Logan’s shirt was pasted to his body in sweat, or possibly water he’d tossed on himself, and there was a focused expression I’d never seen before. Utterly competitive and driven. It turned my insides into liquid, flooding me with desire.
He swung his arms, one hand clutching a black pouch of energy gel, and seeing us gave him the final burst I think he needed. Every second brought him closer, and closer, and clos
er to me. And then, he was gone, streaming toward the finish.
We hurried toward the runner reunion area in Grant Park, and a few minutes later Nick’s phone buzzed with notification of Logan’s unofficial time. He’d done it.
His younger brother was all smiles. “He’ll have to go through gear check, but it shouldn’t be much longer.”
We waited outside the tall green fence as runners meandered out the exit, finisher medals and shiny Mylar blankets draped over their fatigued bodies, but smiles on their faces.

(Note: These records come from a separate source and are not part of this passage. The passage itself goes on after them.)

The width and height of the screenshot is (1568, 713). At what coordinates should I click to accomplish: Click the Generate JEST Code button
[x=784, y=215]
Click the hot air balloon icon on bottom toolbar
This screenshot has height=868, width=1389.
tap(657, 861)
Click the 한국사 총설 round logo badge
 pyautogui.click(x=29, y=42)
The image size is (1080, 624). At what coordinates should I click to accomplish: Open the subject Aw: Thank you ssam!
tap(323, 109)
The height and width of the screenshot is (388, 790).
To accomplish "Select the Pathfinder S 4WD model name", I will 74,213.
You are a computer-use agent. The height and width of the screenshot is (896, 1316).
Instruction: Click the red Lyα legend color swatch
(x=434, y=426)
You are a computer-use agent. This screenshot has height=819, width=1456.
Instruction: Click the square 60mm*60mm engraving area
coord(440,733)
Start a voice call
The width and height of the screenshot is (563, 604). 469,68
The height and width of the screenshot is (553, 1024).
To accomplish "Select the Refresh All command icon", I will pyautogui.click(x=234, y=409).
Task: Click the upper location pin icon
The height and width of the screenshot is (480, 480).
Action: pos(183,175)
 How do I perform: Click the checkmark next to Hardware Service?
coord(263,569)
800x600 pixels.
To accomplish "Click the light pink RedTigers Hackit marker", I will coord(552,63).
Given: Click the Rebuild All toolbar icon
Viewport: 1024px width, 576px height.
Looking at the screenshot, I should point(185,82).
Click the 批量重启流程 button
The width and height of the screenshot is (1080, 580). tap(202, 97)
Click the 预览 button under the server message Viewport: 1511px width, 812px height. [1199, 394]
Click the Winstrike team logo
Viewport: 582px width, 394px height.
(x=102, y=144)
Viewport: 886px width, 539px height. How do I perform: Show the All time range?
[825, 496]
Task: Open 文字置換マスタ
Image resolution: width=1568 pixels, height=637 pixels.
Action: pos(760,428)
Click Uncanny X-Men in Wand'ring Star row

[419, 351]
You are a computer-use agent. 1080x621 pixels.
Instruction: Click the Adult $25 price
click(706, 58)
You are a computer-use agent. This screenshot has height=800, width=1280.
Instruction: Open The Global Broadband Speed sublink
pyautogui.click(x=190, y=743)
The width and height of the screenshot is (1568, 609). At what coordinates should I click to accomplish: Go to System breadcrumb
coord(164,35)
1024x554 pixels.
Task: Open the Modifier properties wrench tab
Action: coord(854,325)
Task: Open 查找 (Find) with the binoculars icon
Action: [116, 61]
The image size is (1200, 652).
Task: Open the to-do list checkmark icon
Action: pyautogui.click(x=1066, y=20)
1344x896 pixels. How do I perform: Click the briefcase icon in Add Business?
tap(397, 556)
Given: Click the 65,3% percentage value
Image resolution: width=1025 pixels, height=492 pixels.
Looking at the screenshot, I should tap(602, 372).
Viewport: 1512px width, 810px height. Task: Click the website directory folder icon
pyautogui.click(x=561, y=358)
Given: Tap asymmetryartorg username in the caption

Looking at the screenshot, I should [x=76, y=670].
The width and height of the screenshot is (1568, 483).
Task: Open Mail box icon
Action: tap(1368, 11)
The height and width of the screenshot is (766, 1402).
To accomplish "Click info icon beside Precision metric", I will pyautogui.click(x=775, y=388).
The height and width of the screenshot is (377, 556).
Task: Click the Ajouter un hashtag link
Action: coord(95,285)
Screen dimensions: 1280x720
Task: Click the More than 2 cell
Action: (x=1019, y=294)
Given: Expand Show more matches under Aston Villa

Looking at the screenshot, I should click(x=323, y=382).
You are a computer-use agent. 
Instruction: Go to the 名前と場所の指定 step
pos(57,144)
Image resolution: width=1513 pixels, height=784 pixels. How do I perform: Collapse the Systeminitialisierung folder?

Then, he appeared through the line of runners.
“Hell, yeah,” Nick said. “Three hours, fifty-seven minutes, forty-two seconds.”
It’s like Logan wasn’t even listening. His focused look was on me.
“Hi,” he said loudly over the fans around us as he approached.
“Hi, boss,” I yelled back. “I’m so proud of—”
“I have to tell you something.” It was hard to hear, and I worked through the crowd, Hilary and Nick following me.
“What is it?” I was concerned when I reached him. He looked . . . weird. Exhausted from the race, but also nervous. Nick passed a black pouch of energy gel to him and took the gear bag from Logan’s hands. To my side, Hilary had her phone out. Was she taking pictures?
“I don’t want to keep anything from you,” he said. “So you should know I bought an engagement ring.”
I couldn’t hear the people around us anymore. “What? When?”
“That day you had lunch with Blake.”
Right after he’d heard me confess I thought he could be the one. Oh. My. God. I wasn’t sure how to respond to this stunning information. And that black pouch wasn’t energy gel. It wasn’t plastic, but fabric. My body tingled with anticipation and nerves.
“I have rules.” His fingers disappeared into the pouch. “Just one, actually. You have to answer my questions honestly.”
It was a platinum band with a large emerald-cut diamond surrounded by smaller diamonds, and the moment it came out he sank to one knee. I pressed my fingers to my lips, my gaze going from his, to the ring he held up, and then back to him. My body froze into a statue.
There was a red observation tower nearby that elevated the race spotters a few feet above the crowd and, when Logan knelt down, the spotter went on high alert.
“Runner down,” he yelled into a megaphone. “Runner down.”
Logan’s gaze went to the man in the tower and turned to his brother. “Is he talking about me?”
Nick yelled to the spotter that Logan was fine. That he was proposing. It wouldn’t sink in, even after hearing that. Logan Stone was down on one knee, proposing. To me. His focus returned to mine when it was clear the spotter got what was happening.
“Do you love me?” he asked.
I nodded, my eyes wet with tears. “Yes.”